Colonoscopy without sedation has several advantages over sedated colonoscopy, but a considerable proportion of patients experience pain.
Dr Yvind Holme and colleagues from Norway developed a risk stratification model of pre-examination risk factors to enable targeted sedation during colonoscopy.
The research team prospectively recruited consecutive outpatients who were willing to start colonoscopy without sedation at 11 Norwegian centers, between 2011 and 2012.
|3% of women with 3 risk factors experienced a painful colonoscopy|
Patients recorded pain on a validated 4-point scale.
Potential risk factors for a painful procedure were evaluated using multivariate logistic regression analyses, and the area under the receiver operating characteristics curve was calculated to assess the discriminatory ability of the derived model.

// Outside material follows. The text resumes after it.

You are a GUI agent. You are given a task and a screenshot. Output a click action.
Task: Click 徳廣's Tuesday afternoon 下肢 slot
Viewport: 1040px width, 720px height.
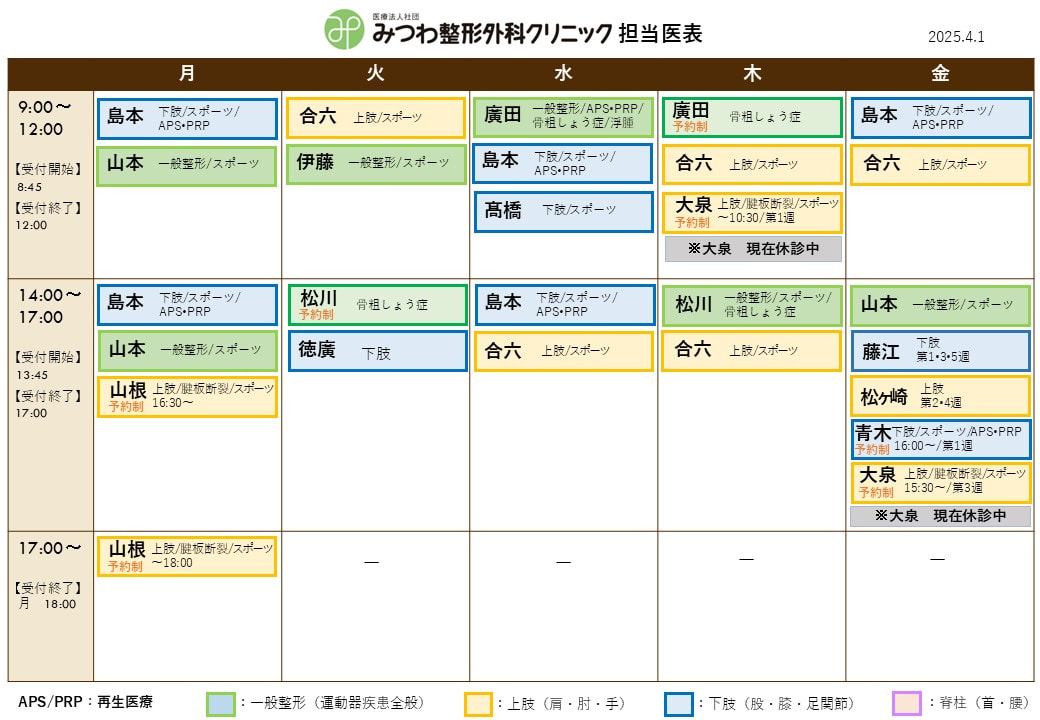pos(375,351)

A total of 1198 patients were included.
The doctors identified 7 independent, pre-procedural risk factors for patient pain, including female sex, age under 40 years, previous abdominal surgery, abdominal pain as indication for colonoscopy, anticipation of pain, previous painful colonoscopy, and a history of diverticulitis.

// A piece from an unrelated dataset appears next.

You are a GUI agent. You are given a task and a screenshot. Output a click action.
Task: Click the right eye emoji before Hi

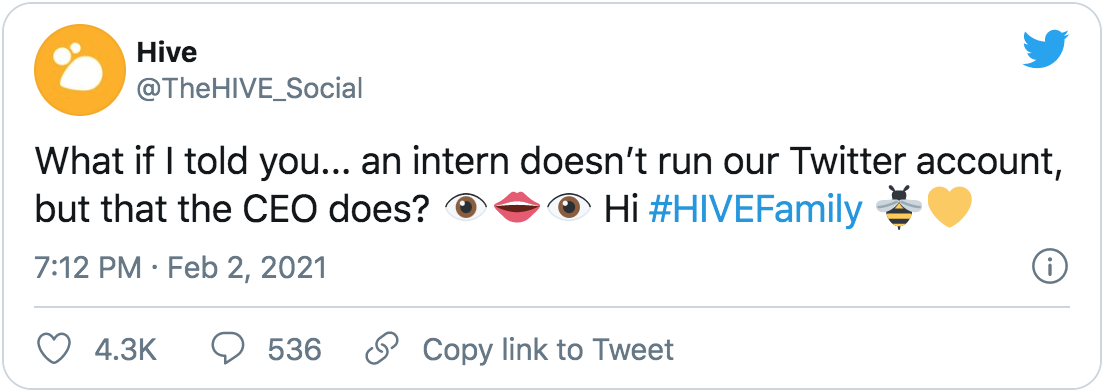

The team observed that In patients with 0, 1, 2, or 3 risk factors, a painful colonoscopy was experienced by 35%, 43%, 52%, and 63% of women, and 18%, 24%, 35%, and 63% of men, respectively.
The model showed modest discrimination abilities.
Dr Holme's team commented, "Female sex was a strong risk factor for pain during colonoscopy, and sedation or analgesia should be considered for all women prior to colonoscopy."
"For male patients, the presence of multiple risk factors should encourage the endoscopist to offer sedation."